In the Buffalo News, academic Jerome Slater posits that Sharon is — and always has been — the overriding obstacle to Mideast peace. Moreover, Slater presents himself as more knowlegable about what happened to undermine the historic Oslo peace efforts than those who were actually there:
it is a myth that Arafat “never made a counteroffer” and walked away from the bargaining table or that the negotiations broke down when the Palestinian Intifada broke out – even assuming that Arafat instigated the Intifada, a highly dubious assumption in light of the best available evidence.
The Palestinians argue that their counteroffer is their willingness to end the conflict and to fully accept Israel within its 1967 boundaries, meaning (as already indicated) that the Palestinians get only 22 percent of historic Palestine.
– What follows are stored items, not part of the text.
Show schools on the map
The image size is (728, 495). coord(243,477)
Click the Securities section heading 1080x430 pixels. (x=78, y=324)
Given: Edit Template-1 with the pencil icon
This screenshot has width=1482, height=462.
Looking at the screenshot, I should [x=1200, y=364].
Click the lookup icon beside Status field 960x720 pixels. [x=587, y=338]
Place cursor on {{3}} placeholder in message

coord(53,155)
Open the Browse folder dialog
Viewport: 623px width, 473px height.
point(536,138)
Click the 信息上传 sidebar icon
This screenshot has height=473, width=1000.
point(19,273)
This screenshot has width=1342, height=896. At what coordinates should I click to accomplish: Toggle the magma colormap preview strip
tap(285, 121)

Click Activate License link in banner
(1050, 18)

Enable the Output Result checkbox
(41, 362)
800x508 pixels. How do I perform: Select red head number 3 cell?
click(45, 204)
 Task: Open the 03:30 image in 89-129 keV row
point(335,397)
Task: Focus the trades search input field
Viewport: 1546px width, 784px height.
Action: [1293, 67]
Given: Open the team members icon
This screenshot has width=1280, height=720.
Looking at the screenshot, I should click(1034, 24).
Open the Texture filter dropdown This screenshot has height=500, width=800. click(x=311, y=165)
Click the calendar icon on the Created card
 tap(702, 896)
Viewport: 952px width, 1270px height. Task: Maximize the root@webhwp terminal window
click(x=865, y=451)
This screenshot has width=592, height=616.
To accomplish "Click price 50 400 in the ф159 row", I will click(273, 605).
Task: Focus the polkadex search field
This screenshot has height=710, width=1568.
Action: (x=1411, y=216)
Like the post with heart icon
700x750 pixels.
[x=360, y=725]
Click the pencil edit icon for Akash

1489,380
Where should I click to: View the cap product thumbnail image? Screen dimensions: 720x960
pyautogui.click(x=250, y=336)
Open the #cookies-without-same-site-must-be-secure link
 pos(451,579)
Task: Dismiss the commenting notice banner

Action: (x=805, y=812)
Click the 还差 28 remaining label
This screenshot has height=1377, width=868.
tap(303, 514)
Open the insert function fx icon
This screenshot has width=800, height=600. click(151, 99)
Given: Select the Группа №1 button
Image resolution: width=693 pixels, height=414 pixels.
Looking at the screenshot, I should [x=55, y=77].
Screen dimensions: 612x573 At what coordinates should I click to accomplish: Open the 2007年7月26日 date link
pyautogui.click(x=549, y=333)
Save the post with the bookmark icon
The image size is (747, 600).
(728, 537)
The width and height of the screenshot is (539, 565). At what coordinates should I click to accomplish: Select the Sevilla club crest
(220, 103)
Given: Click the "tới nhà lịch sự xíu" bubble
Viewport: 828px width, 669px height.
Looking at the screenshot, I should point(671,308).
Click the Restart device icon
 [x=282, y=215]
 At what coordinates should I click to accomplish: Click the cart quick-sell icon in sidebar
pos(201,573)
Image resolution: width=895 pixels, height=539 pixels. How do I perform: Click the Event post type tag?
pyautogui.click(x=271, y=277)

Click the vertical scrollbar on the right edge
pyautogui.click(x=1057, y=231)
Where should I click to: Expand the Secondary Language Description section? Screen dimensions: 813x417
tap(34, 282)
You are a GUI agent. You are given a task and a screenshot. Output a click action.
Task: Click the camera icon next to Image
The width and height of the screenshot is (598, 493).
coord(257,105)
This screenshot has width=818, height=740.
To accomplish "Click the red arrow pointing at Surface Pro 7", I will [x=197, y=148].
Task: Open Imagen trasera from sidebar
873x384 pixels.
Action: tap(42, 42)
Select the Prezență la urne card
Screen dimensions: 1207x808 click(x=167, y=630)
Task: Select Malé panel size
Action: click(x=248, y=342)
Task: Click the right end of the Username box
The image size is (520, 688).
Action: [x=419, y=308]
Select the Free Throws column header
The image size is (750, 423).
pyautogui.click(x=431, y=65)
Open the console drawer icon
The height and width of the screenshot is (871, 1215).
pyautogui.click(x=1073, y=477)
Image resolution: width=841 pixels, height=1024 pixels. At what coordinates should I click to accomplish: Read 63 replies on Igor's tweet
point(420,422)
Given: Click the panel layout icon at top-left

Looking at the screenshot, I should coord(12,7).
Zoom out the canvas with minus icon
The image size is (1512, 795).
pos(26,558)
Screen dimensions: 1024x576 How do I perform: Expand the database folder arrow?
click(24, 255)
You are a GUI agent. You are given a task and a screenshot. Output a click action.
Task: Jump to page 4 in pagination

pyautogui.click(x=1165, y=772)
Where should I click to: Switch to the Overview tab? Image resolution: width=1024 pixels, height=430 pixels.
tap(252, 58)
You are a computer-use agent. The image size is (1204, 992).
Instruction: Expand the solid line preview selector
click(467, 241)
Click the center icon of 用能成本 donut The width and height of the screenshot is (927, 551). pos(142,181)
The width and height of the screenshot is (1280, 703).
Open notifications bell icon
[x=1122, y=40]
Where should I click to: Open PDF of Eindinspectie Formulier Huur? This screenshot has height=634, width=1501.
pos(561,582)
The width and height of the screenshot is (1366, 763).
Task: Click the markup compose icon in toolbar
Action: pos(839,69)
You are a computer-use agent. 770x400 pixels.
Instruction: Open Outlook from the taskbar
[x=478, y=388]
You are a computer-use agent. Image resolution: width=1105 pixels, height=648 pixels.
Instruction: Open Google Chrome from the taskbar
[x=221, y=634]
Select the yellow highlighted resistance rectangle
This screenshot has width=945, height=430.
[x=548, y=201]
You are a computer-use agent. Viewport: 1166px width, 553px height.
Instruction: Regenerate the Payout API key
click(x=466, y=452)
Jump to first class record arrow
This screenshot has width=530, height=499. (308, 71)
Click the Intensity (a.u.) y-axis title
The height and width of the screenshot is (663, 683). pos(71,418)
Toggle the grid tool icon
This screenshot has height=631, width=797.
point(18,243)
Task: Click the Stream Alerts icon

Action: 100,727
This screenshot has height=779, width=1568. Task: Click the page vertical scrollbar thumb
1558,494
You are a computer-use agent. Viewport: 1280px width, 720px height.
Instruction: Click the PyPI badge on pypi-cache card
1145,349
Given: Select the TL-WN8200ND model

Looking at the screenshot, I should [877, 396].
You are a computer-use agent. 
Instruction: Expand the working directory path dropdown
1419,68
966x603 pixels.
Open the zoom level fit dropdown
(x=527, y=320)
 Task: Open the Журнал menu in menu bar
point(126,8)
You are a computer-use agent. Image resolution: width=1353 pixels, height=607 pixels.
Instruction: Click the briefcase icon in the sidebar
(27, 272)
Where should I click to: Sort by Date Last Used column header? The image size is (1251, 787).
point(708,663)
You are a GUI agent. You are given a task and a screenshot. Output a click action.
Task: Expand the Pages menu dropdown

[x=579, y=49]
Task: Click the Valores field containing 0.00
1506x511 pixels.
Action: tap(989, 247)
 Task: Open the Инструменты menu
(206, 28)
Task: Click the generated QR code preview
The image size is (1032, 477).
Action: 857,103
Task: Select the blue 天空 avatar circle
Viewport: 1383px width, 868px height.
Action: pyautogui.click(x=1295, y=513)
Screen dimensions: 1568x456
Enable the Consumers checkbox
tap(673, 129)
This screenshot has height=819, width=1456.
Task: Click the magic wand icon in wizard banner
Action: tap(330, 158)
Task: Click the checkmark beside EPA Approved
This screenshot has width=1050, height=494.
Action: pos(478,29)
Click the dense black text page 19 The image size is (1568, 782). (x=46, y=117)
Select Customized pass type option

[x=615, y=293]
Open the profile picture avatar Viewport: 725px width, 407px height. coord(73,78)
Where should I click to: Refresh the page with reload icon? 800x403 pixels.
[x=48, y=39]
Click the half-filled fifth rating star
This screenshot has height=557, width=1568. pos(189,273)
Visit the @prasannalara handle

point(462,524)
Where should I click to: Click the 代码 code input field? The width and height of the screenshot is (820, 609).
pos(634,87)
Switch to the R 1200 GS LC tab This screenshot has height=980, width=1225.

Moreover, in reality the Palestinian negotiators at both Camp David and Taba were willing to go even further, for they made several other compromises and, in particular, they accepted that they would not get back 100 percent of the land lost in 1967, both in the West Bank and in Jerusalem.
Slater’s implying that Dennis Ross, who ran the entire negotiating process, doesn’t know what he’s talking about when he lays the blame for the Oslo breakdown on Arafat in his recent book ‘The Missing Peace’. Slater presents himself as a neutral observer, without quoting even one actual neutral observer who was present at the lengthy discussions.
As Ross writes:
If ever there was a regional conflict that has been sustained by mythologies, by avoiding the unpleasantness of reality, ignoring the need to see the world as it is, it is the Middle East.
The unpleasant reality, verified by independent sources, is that Oslo died because of Arafat’s stubbornness and unwillingness to truly commit to peace. As an effort now grows to restart talks, Slater-style falsities do nothing to help matters.